With the beginning of the above series of articles, the requests were forwarded to each of the town historians to share any and all informational history and photos that they might have relevant to the district schools of their township. The response to this request has been extremely helpful, part of the townships have provided information, others have not and the three resources available here in the city (County Historian’s office, Guernsey Memorial Library, Smith’s History of Chenango County) have been scoured and this has been the basis for the articles, plus personal conversations with individuals for these “schools of the past” history.
The township of German, one of the smallest townships in the county is basically an agricultural township which has not changed over the years since it was formed. The research information that the former historian Gladys Huntly found is the fact that in 1865 there were nine school districts operating in the township with 231 pupils attending. Total combined budgets for that year were #2,003.68.

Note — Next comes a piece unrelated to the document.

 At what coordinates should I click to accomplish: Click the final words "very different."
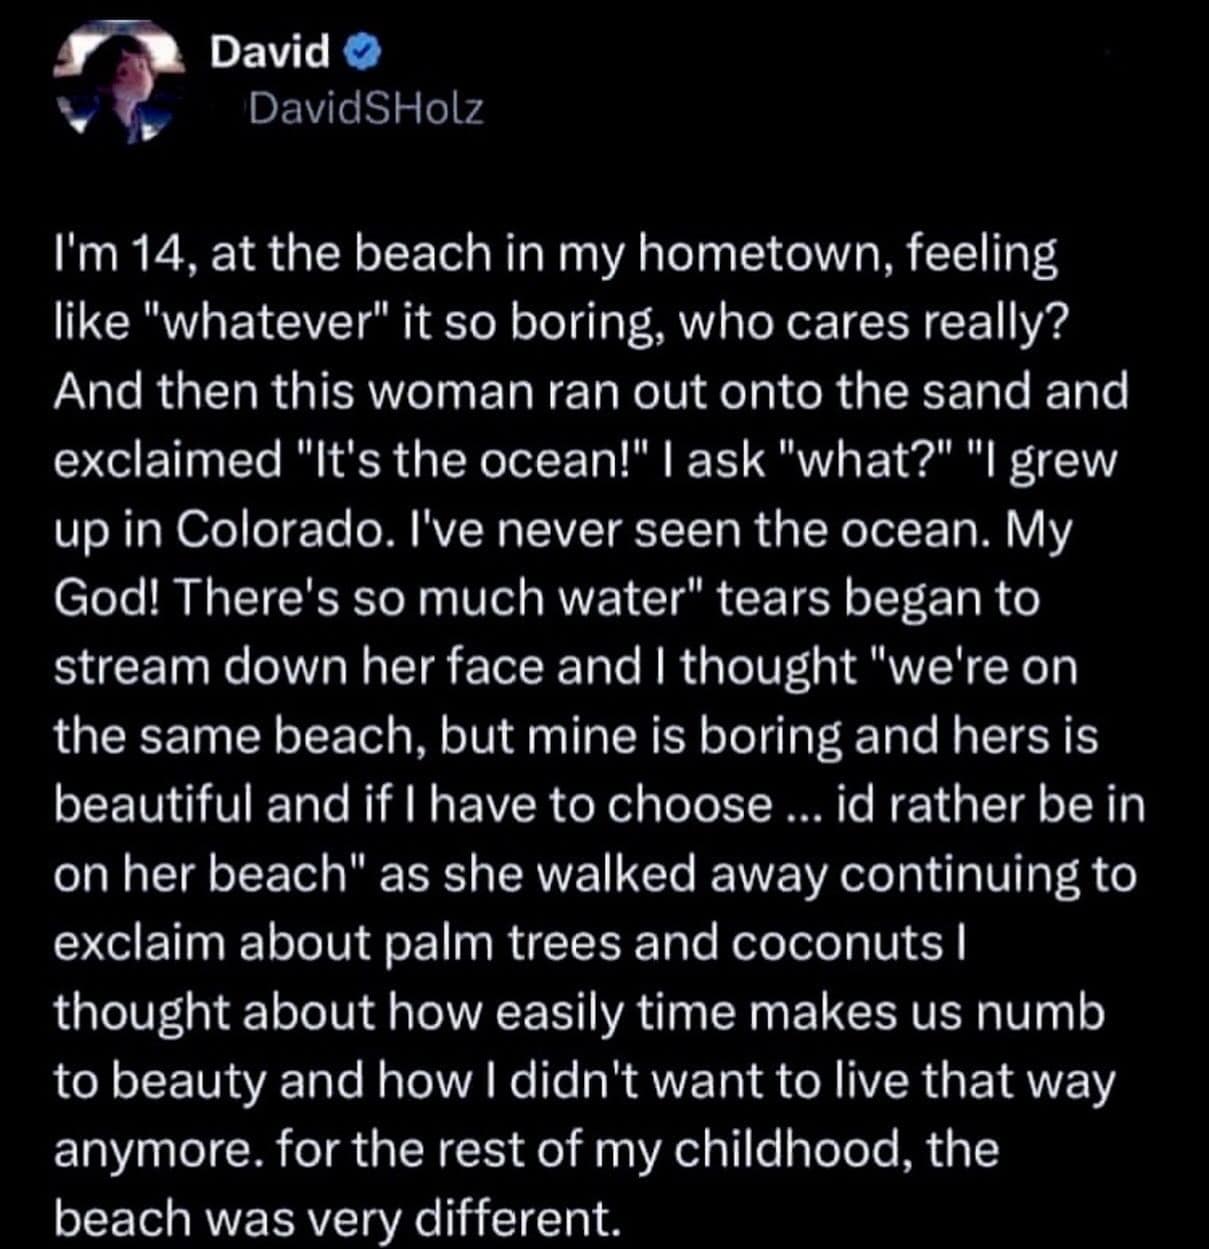click(x=461, y=1217)
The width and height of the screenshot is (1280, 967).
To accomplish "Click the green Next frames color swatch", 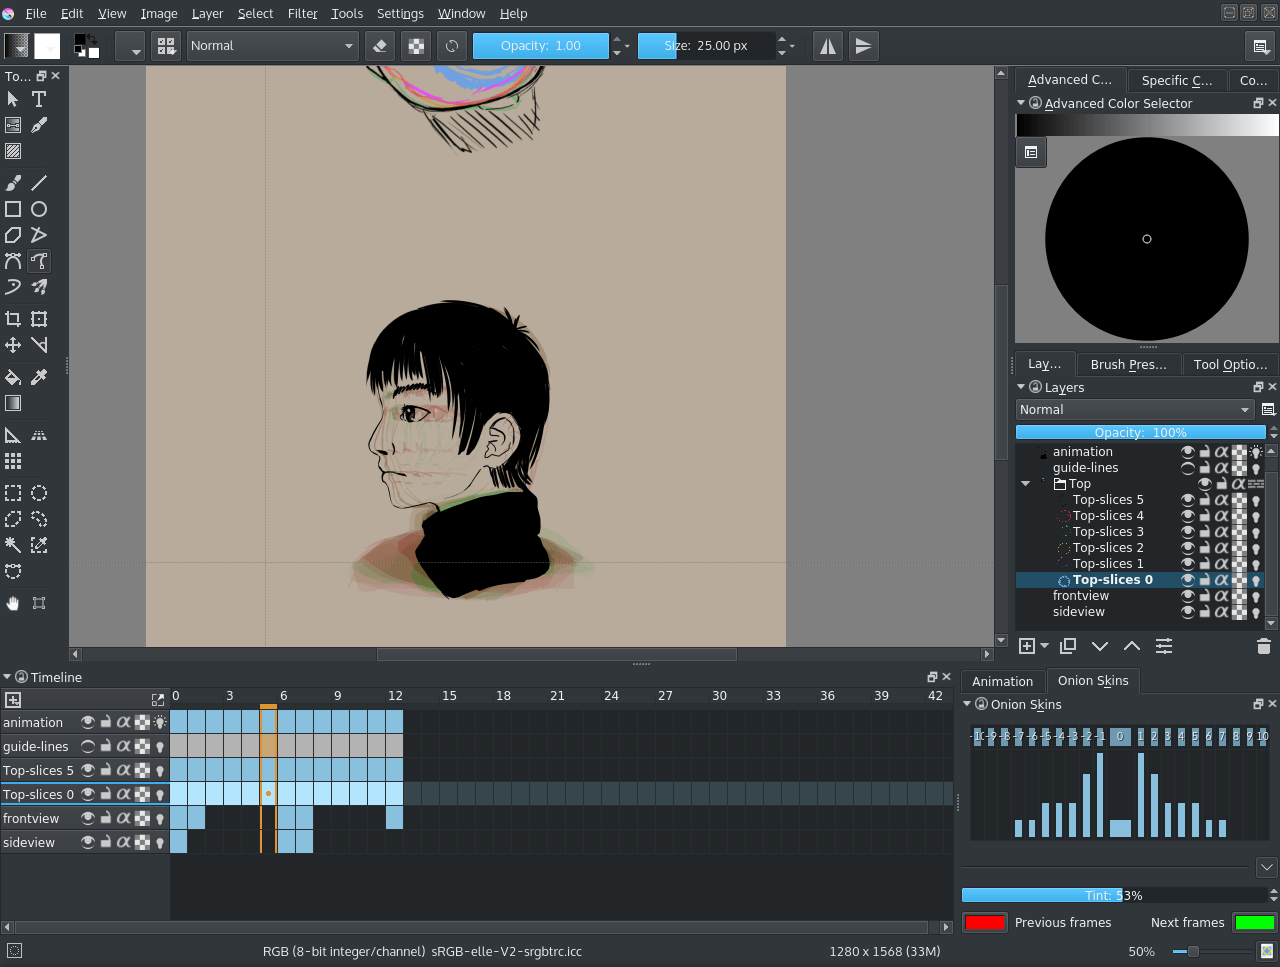I will [x=1254, y=922].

However, and we assume due to lack of pupils by 1878 there were only eight common school districts each having a framed schoolhouse within its district. Smith’s History gives the facts that by Sept. 30, 1878 there were five mate and eleven female teachers, eight of which had been licensed. By the above date there were 201 children residing in the township, there were 525 volumes in the libraries having a value of $75. Returning to the school buildings and the sites upon which they were situated, each was valued at $270 embracing a total of two acres and 28 rods (all 8) and the total value of all eight was $2,920. Total receipts and disbursements for that time (1878) was $1,361.15 which included $1, 229.31 for teachers salaries, $1.37 for libraries, $36.35 for school houses, sites, outhouse, repairs, furniture, etc. and other incidental expenses of $50.03. Quite a difference from the costs of education today!